- PROMPT: Only one stretch of the data below is needed: the line with "COOKIEBELEID (EU) (95, 2070)" through the last line. Output it exactly and drop the pictures.

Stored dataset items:
----------------------------------------
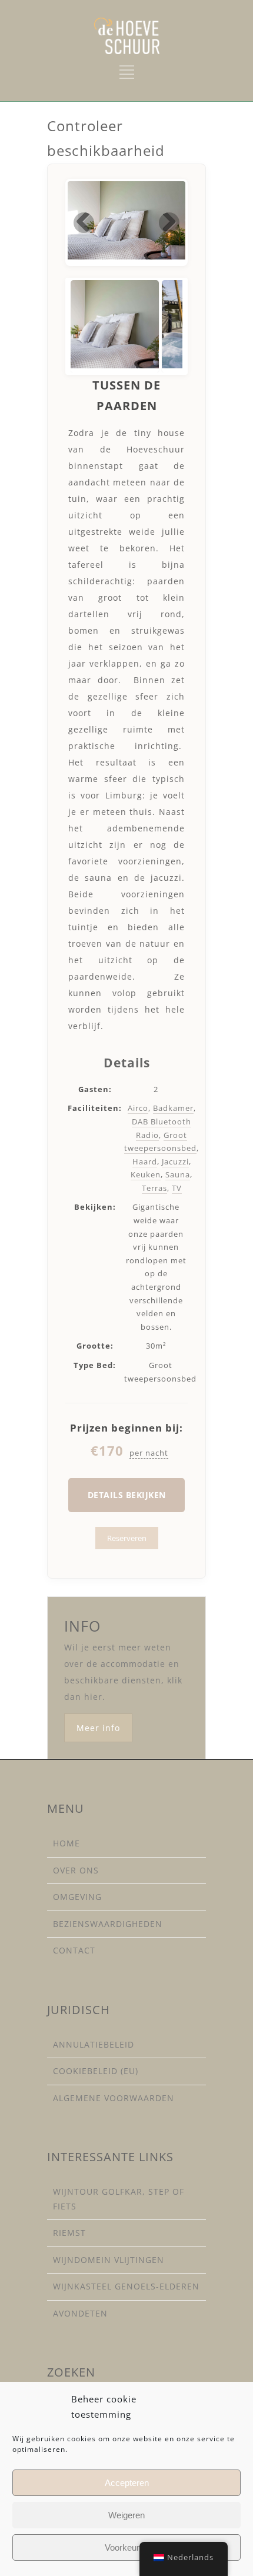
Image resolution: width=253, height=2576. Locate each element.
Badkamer (173, 1108)
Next (169, 222)
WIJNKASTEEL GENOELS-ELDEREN (126, 2286)
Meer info (98, 1727)
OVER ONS (76, 1870)
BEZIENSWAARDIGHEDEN (107, 1923)
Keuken (146, 1174)
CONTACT (74, 1950)
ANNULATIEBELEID (93, 2044)
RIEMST (69, 2232)
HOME (66, 1843)
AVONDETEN (80, 2313)
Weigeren (126, 2515)
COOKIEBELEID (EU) (95, 2070)
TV (177, 1188)
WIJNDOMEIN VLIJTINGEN (108, 2259)
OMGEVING (77, 1896)
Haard (144, 1161)
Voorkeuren (127, 2547)
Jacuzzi (175, 1161)
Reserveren (127, 1538)
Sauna (177, 1174)
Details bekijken (127, 1494)
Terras (154, 1188)
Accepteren (127, 2483)
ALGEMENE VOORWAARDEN (113, 2098)
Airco (138, 1108)
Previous (84, 222)
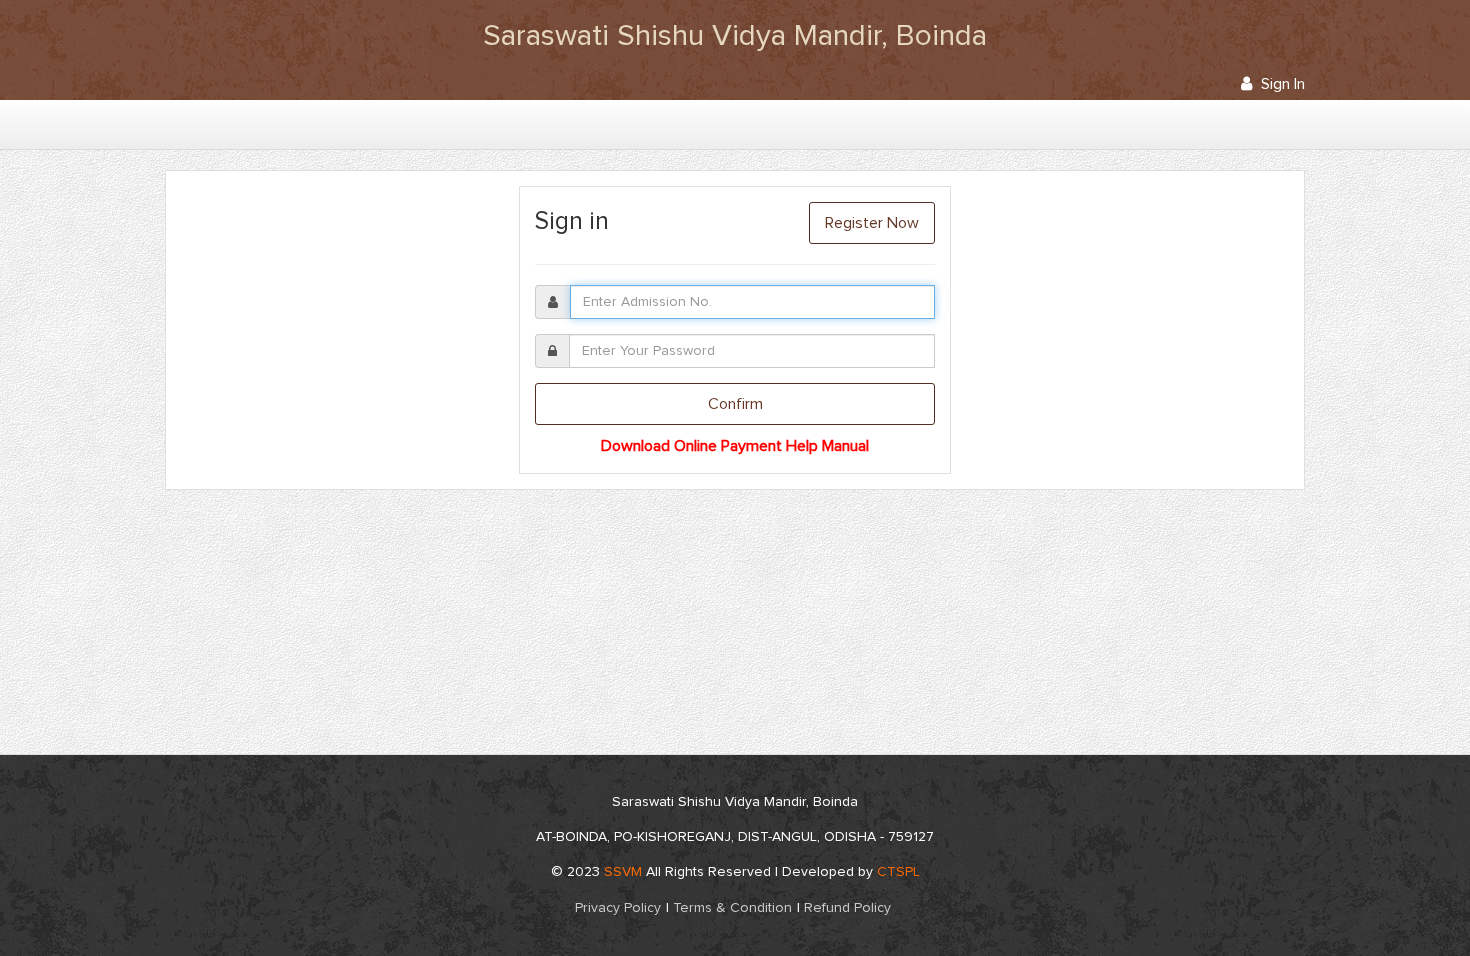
----------------------------------------
- EXERCISE OUTPUT:
COOKIEBELEID (EU) (95, 2070)
TV (177, 1188)
WIJNDOMEIN VLIJTINGEN (108, 2259)
OMGEVING (77, 1896)
Haard (144, 1161)
Voorkeuren (127, 2547)
Jacuzzi (175, 1161)
Reserveren (127, 1538)
Sauna (177, 1174)
Details bekijken (127, 1494)
Terras (154, 1188)
Accepteren (127, 2483)
ALGEMENE VOORWAARDEN (113, 2098)
Airco (138, 1108)
Previous (84, 222)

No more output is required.